= A Requiem for Homo Sapiens =

Trilogy of science fiction novels by David Zindell

A Requiem for Homo Sapiens is a trilogy of science fiction novels by American writer David Zindell, made up of The Broken God (1992), The Wild (1995), and War in Heaven (1998). The trilogy is a sequel to the standalone novel Neverness (1988).
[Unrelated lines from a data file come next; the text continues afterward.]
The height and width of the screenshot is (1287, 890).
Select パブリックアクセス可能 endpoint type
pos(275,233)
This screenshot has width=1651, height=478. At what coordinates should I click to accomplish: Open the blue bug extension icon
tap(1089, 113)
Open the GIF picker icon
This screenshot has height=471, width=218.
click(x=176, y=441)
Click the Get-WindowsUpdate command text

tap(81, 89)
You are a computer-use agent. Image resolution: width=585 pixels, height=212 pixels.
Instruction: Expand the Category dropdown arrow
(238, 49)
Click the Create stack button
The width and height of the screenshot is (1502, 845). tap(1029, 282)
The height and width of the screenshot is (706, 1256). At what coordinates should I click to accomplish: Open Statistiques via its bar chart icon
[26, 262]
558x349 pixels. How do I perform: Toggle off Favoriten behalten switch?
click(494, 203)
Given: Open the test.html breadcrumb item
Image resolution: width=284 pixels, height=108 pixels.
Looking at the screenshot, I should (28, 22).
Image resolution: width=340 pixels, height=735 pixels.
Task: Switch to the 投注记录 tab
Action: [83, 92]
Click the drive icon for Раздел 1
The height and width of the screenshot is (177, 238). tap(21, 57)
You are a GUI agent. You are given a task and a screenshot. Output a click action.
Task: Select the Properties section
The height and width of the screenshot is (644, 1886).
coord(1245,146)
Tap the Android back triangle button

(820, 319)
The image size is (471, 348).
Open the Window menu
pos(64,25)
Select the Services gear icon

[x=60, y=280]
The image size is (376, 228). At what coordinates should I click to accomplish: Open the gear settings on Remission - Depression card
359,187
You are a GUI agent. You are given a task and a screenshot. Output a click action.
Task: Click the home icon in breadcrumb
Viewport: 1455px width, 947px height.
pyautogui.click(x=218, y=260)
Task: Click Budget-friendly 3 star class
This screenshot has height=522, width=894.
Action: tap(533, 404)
The series has been described as containing "some of the most striking writing, vivid spectacles, memorable characters, and insightful presentations of philosophy and religion seen in SF for many a year." David Langford commented on similarities between the trilogy's hero Danlo and Paul Atreides, protagonist of Frank Herbert's Dune.

==Books==
===The Broken God===
Set 10 years after the events of Neverness, and narrated by its protagonist, Mallory Ringess, this book tells the story of the early life of his son, Danlo. After Danlo's tribe, the Devaki, is destroyed by a plague, he undertakes a perilous journey to Neverness City, where he is taken in and instructed by an alien Fravashi named "Old Father", joins the Academy, and becomes a pilot like his father. A new religion forms around the various tales told about Mallory Ringess, and Danlo comes into conflict with his former friend, Hanuman li Tosh, who assumes control of the "Way of Ringess" for his own purposes.

===The Wild===
Danlo's story continues as he explores the galaxy on a dual quest: first, to locate the home of the Architects of the Universal Cybernetic Church and persuade them to stop the Program of Increase that has resulted in the continual explosions of stars in the Vild (or Wild); and second, to find the cure for the engineered plague that killed the Devaki and will kill the rest of the primitive Alaloi back on Neverness. Like his father, Danlo penetrates the Solid State Entity and interacts with her. Based on her information, he seeks out a remnant of the great cybernetic god Ede. With Ede's help, Danlo at last reaches the distant planet of Tannahill, home of the Architects. His coming sparks a bloody war between various factions. The defeated faction escapes with a star-killer weapon, headed for Neverness.

===War in Heaven===
Danlo rejoins the pilots who were commissioned to find Tannahill and discovers that Hanuman li Tosh has taken dictatorial control over Neverness, and has begun construction of his "Universal Computer". Fearing that this will excite the anger of the galaxy's other cybernetic "gods", the rest of the pilots mobilize the Civilized Worlds in a great war. Danlo returns alone to Neverness and, after a series of adventures, succeeds in toppling Hanuman, restoring order, and pointing the way for the rest of humanity to counteract the power of the "gods" by realizing its full potential.